Assigned task ▸ Retype the whole of the data exactly.

Study material ▸
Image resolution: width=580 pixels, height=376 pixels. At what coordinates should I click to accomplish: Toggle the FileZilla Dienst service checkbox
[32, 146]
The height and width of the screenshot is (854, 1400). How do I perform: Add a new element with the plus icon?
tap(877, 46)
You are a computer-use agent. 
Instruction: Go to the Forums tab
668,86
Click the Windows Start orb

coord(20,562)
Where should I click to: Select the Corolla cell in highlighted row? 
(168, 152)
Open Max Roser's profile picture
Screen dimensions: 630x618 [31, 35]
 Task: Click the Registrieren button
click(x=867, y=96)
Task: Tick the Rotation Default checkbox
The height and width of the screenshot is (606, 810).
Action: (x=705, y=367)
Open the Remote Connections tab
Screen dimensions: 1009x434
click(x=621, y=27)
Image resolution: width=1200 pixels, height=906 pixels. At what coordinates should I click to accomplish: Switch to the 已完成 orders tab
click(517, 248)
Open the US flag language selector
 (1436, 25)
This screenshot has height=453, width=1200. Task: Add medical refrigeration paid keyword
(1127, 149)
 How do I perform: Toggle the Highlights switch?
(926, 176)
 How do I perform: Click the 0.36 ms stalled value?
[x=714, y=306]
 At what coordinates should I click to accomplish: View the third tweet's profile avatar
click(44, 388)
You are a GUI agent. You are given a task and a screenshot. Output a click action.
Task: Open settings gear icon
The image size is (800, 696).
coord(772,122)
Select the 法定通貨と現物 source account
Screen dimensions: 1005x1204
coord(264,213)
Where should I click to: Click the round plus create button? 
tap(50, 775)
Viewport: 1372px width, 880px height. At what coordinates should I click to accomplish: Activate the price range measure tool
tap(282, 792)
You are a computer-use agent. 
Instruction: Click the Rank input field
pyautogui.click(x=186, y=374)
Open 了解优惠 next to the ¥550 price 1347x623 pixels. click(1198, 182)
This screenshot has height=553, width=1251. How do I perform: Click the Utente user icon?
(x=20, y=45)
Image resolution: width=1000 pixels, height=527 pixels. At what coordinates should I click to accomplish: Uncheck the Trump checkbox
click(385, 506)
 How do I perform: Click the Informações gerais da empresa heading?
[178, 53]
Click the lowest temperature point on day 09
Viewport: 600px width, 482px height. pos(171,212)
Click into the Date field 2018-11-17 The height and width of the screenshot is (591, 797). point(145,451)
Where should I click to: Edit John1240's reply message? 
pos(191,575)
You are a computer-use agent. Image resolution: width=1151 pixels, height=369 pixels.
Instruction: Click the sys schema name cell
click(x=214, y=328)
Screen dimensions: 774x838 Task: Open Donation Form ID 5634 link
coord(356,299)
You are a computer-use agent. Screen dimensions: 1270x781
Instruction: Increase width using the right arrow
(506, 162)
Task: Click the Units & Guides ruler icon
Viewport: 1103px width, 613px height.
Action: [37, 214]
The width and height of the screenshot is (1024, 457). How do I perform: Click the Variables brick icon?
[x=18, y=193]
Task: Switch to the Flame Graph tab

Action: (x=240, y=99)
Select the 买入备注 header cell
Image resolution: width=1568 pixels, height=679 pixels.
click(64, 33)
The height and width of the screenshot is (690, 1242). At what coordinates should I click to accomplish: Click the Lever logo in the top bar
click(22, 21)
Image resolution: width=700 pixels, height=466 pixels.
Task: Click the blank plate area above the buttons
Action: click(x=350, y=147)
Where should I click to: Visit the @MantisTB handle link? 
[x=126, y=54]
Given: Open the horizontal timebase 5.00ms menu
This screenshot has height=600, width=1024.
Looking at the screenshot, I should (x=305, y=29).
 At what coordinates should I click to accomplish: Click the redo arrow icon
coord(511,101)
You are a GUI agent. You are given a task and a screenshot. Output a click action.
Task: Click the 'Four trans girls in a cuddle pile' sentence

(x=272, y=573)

Output of the exercise ▸
Image resolution: width=580 pixels, height=376 pixels. At what coordinates should I click to accomplish: Toggle the FileZilla Dienst service checkbox
[32, 146]
The height and width of the screenshot is (854, 1400). How do I perform: Add a new element with the plus icon?
tap(877, 46)
You are a computer-use agent. 
Instruction: Go to the Forums tab
668,86
Click the Windows Start orb

coord(20,562)
Where should I click to: Select the Corolla cell in highlighted row? 
(168, 152)
Open Max Roser's profile picture
Screen dimensions: 630x618 [31, 35]
 Task: Click the Registrieren button
click(x=867, y=96)
Task: Tick the Rotation Default checkbox
The height and width of the screenshot is (606, 810).
Action: (x=705, y=367)
Open the Remote Connections tab
Screen dimensions: 1009x434
click(x=621, y=27)
Image resolution: width=1200 pixels, height=906 pixels. At what coordinates should I click to accomplish: Switch to the 已完成 orders tab
click(517, 248)
Open the US flag language selector
 (1436, 25)
This screenshot has height=453, width=1200. Task: Add medical refrigeration paid keyword
(1127, 149)
 How do I perform: Toggle the Highlights switch?
(926, 176)
 How do I perform: Click the 0.36 ms stalled value?
[x=714, y=306]
 At what coordinates should I click to accomplish: View the third tweet's profile avatar
click(44, 388)
You are a GUI agent. You are given a task and a screenshot. Output a click action.
Task: Open settings gear icon
The image size is (800, 696).
coord(772,122)
Select the 法定通貨と現物 source account
Screen dimensions: 1005x1204
coord(264,213)
Where should I click to: Click the round plus create button? 
tap(50, 775)
Viewport: 1372px width, 880px height. At what coordinates should I click to accomplish: Activate the price range measure tool
tap(282, 792)
You are a computer-use agent. 
Instruction: Click the Rank input field
pyautogui.click(x=186, y=374)
Open 了解优惠 next to the ¥550 price 1347x623 pixels. click(1198, 182)
This screenshot has height=553, width=1251. How do I perform: Click the Utente user icon?
(x=20, y=45)
Image resolution: width=1000 pixels, height=527 pixels. At what coordinates should I click to accomplish: Uncheck the Trump checkbox
click(385, 506)
 How do I perform: Click the Informações gerais da empresa heading?
[178, 53]
Click the lowest temperature point on day 09
Viewport: 600px width, 482px height. pos(171,212)
Click into the Date field 2018-11-17 The height and width of the screenshot is (591, 797). point(145,451)
Where should I click to: Edit John1240's reply message? 
pos(191,575)
You are a computer-use agent. Image resolution: width=1151 pixels, height=369 pixels.
Instruction: Click the sys schema name cell
click(x=214, y=328)
Screen dimensions: 774x838 Task: Open Donation Form ID 5634 link
coord(356,299)
You are a computer-use agent. Screen dimensions: 1270x781
Instruction: Increase width using the right arrow
(506, 162)
Task: Click the Units & Guides ruler icon
Viewport: 1103px width, 613px height.
Action: [37, 214]
The width and height of the screenshot is (1024, 457). How do I perform: Click the Variables brick icon?
[x=18, y=193]
Task: Switch to the Flame Graph tab

Action: (x=240, y=99)
Select the 买入备注 header cell
Image resolution: width=1568 pixels, height=679 pixels.
click(64, 33)
The height and width of the screenshot is (690, 1242). At what coordinates should I click to accomplish: Click the Lever logo in the top bar
click(22, 21)
Image resolution: width=700 pixels, height=466 pixels.
Task: Click the blank plate area above the buttons
Action: click(x=350, y=147)
Where should I click to: Visit the @MantisTB handle link? 
[x=126, y=54]
Given: Open the horizontal timebase 5.00ms menu
This screenshot has height=600, width=1024.
Looking at the screenshot, I should (x=305, y=29).
 At what coordinates should I click to accomplish: Click the redo arrow icon
coord(511,101)
You are a GUI agent. You are given a task and a screenshot. Output a click action.
Task: Click the 'Four trans girls in a cuddle pile' sentence

(x=272, y=573)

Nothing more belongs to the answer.